01st ground of appeal
[15] The appellant’s argument under this ground of appeal is that the learned High Court judge had erred at paragraph 28 of the judgment in stating that the intention of the appellant was not an element of the offence set out in count 01 and that the appellant had committed the offence when he solicited money and for what purpose he received it was immaterial.
[16] The appellant had been charged under section 3 of the Prevention of Bribery Promulgation No. 12 of 2007. Section 3 is as follows:
PART II - OFFENCES
‘Soliciting or accepting an advantage
3. Any prescribed officer who, without the general or special permission of the President, solicits or accepts any advantage shall be guilty of an offence.

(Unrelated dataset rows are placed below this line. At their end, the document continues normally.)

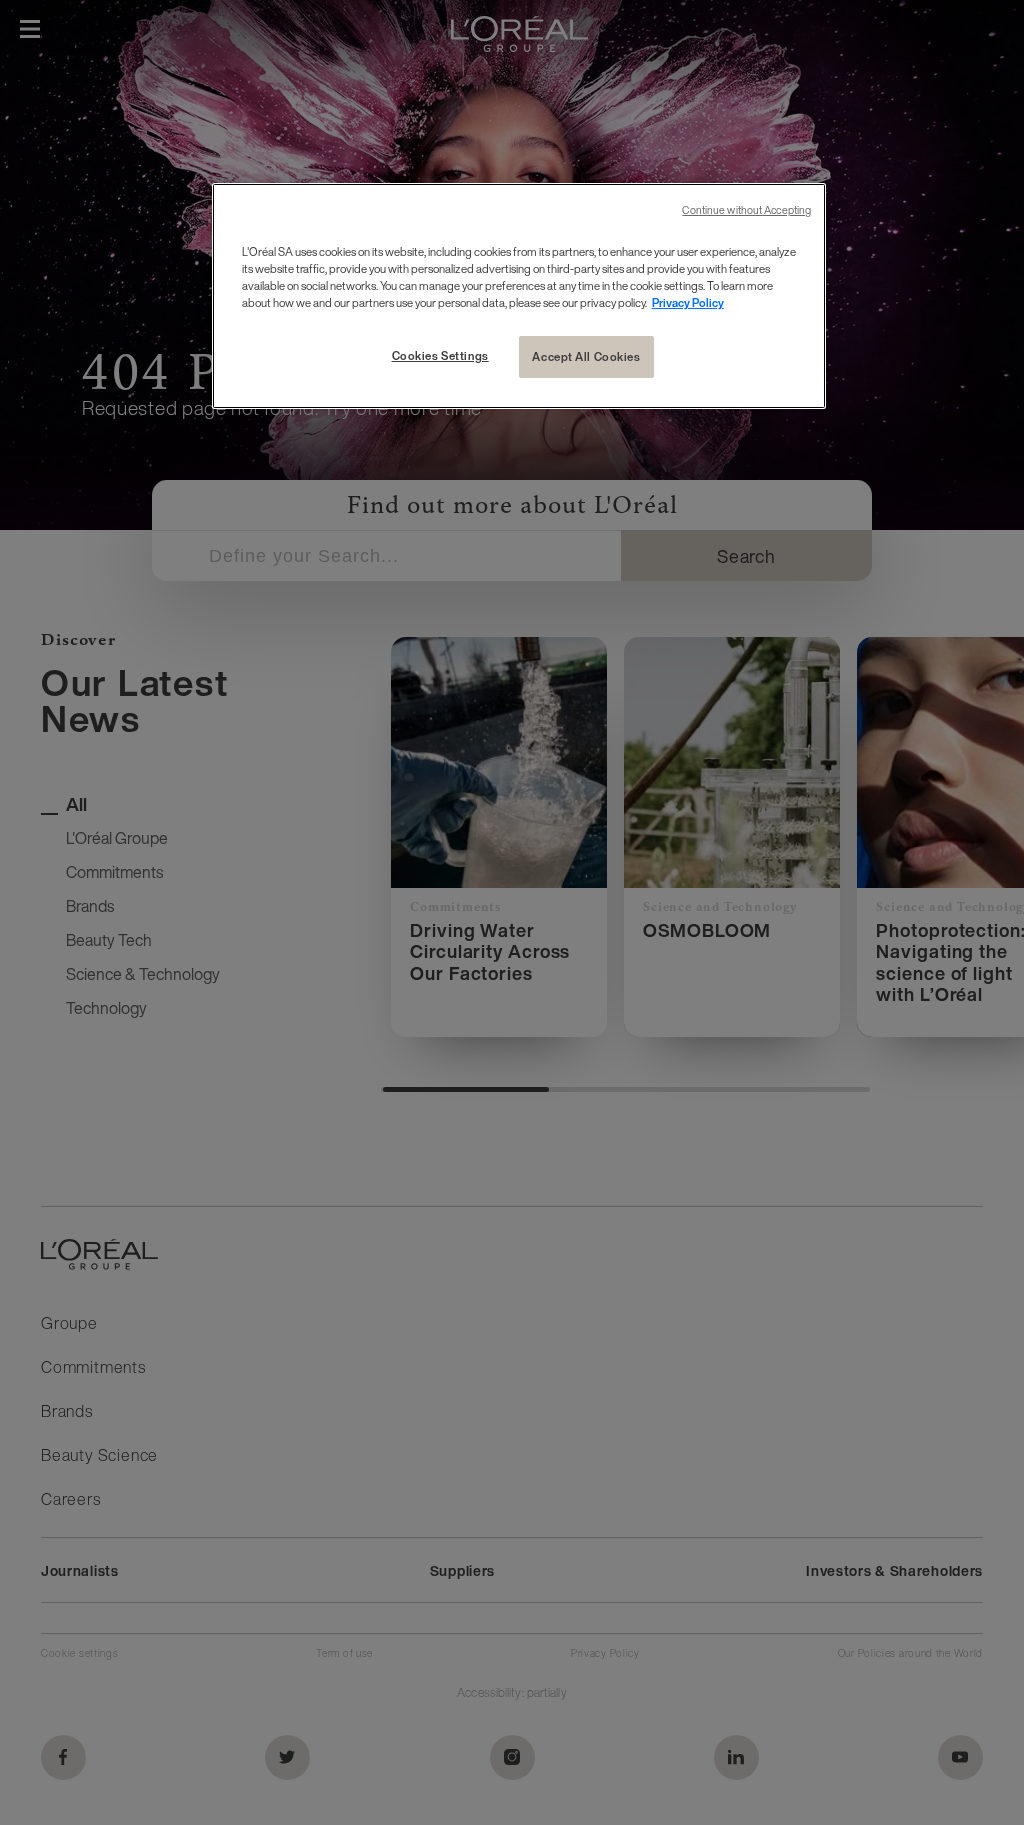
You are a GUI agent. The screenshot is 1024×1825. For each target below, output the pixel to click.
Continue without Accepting (746, 210)
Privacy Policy (688, 302)
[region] (519, 296)
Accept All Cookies (586, 356)
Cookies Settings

[17] ‘Advantage’ is defined in section 2(1)(a) of the Prevention of Bribery Promulgation No. 12 of 2007 as:
‘(a) any gift, loan, fee, reward or commission consisting of money or of any valuable security or of other property or interest in property of any description;
(b) any office, employment or contract;
(c) any payment, release, discharge or liquidation of any loan, obligation or other liability, whether in whole or in part;
(d) any other service, or favour (other than entertainment), including protection from any penalty or disability incurred or apprehended or from any action or proceedings of a disciplinary, civil or criminal nature, whether or not already instituted;
(e) the exercise or forbearance from the exercise of any right or any power or duty; and
(f) any offer, undertaking or promise, whether conditional or unconditional, of any advantage within the meaning of any of the preceding paragraphs (a), (b), (c), (d) and (e),
[18] The issue the appellant raises concerns the elements of the offence of soliciting or accepting an advantage under section 3 the Prevention of Bribery Promulgation No. 12 of 2007.
[19] At first blush, section 3 does not have a fault element inbuilt in it. Does it mean that for the offence of soliciting or accepting an advantage under section 3 does not have a fault element?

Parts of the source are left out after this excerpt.